Lay out the lines of these records as a JSON list of strings, one string per line, with blank lines omitted.

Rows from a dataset
━━━━
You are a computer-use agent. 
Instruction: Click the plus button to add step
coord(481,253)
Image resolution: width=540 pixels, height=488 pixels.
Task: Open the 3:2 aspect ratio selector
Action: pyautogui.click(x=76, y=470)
━━━━
RESPONSE FOR THIS EXERCISE:
[
  "You are a computer-use agent. ",
  "Instruction: Click the plus button to add step",
  "coord(481,253)",
  "Image resolution: width=540 pixels, height=488 pixels.",
  "Task: Open the 3:2 aspect ratio selector",
  "Action: pyautogui.click(x=76, y=470)"
]